**Your task**
Leaving out all pictures, transcribe the lines below exactly, from the first through the line containing "[link] (134, 781)".
== Segment start ==
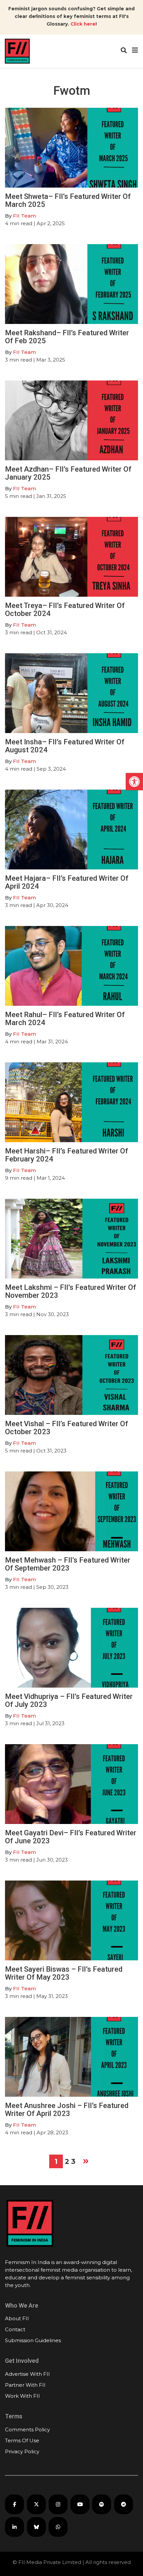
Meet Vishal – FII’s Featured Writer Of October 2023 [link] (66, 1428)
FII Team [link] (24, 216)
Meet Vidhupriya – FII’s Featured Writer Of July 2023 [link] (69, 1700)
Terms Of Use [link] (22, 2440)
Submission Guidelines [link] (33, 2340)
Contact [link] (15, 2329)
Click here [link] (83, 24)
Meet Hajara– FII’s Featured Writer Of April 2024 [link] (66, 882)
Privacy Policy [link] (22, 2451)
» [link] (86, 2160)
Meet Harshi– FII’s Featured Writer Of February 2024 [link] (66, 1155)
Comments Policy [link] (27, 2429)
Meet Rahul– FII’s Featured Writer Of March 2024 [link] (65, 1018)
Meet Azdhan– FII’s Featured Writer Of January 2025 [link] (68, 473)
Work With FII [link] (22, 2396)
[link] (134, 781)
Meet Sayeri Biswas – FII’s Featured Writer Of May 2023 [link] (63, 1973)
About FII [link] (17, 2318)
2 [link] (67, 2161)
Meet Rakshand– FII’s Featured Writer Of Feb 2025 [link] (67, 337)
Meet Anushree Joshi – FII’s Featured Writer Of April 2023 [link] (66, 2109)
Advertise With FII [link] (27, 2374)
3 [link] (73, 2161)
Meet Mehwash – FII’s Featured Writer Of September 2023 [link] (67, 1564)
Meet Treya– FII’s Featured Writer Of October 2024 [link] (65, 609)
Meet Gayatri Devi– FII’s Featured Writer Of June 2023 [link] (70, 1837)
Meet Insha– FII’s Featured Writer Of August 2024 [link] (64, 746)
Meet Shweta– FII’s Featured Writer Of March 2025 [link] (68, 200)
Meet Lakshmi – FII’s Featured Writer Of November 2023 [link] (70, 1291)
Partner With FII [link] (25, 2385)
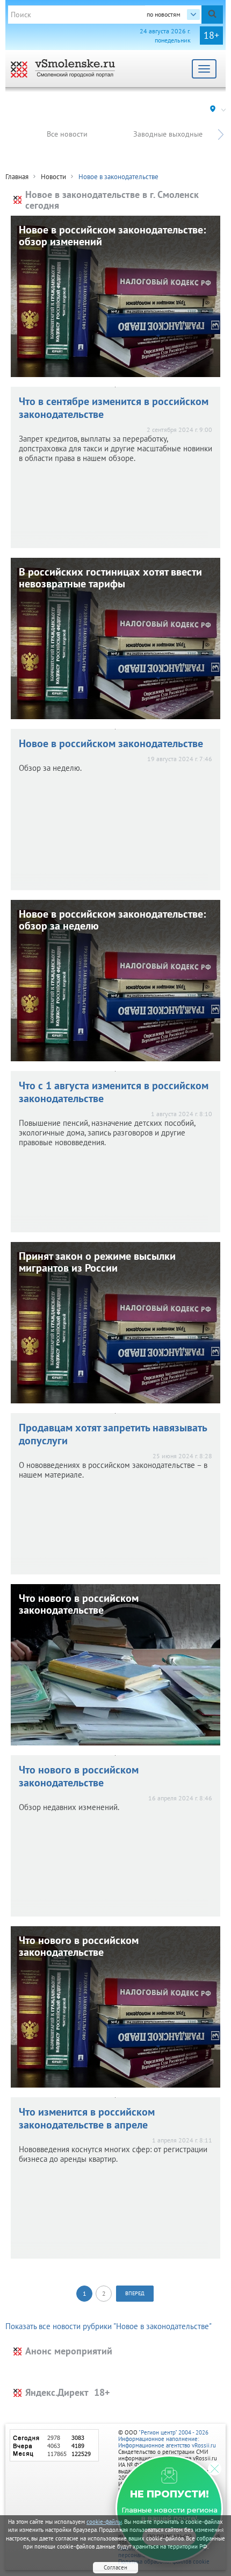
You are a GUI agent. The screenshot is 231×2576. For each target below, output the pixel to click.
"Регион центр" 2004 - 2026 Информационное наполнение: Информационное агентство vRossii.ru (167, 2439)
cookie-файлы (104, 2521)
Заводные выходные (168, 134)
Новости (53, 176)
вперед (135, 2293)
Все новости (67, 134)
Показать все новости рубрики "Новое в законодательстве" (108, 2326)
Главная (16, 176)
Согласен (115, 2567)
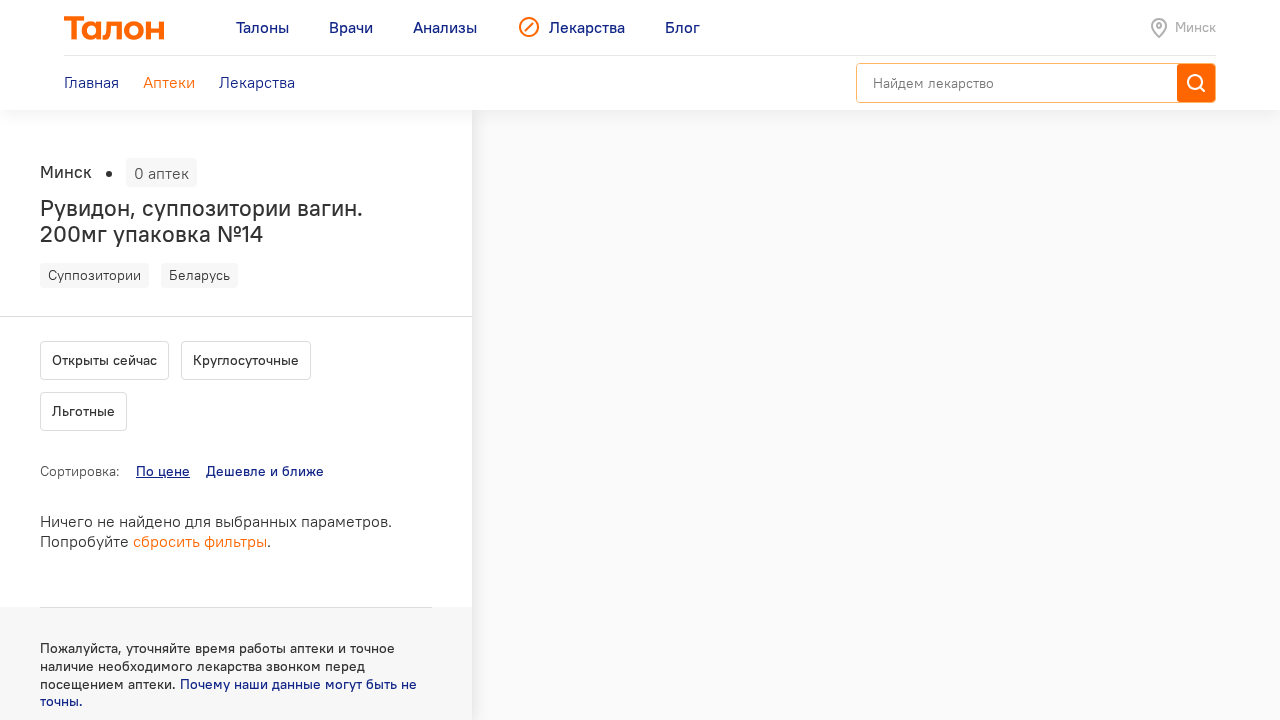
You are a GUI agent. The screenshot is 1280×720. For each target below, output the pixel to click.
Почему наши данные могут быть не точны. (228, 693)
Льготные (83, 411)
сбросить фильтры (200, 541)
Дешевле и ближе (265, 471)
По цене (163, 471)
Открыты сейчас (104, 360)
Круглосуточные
== Segment end ==
**Solved problem**
Meet Vishal – FII’s Featured Writer Of October 2023 [link] (66, 1428)
FII Team [link] (24, 216)
Meet Vidhupriya – FII’s Featured Writer Of July 2023 [link] (69, 1700)
Terms Of Use [link] (22, 2440)
Submission Guidelines [link] (33, 2340)
Contact [link] (15, 2329)
Click here [link] (83, 24)
Meet Hajara– FII’s Featured Writer Of April 2024 [link] (66, 882)
Privacy Policy [link] (22, 2451)
» [link] (86, 2160)
Meet Harshi– FII’s Featured Writer Of February 2024 [link] (66, 1155)
Comments Policy [link] (27, 2429)
Meet Rahul– FII’s Featured Writer Of March 2024 [link] (65, 1018)
Meet Azdhan– FII’s Featured Writer Of January 2025 [link] (68, 473)
Work With FII [link] (22, 2396)
[link] (134, 781)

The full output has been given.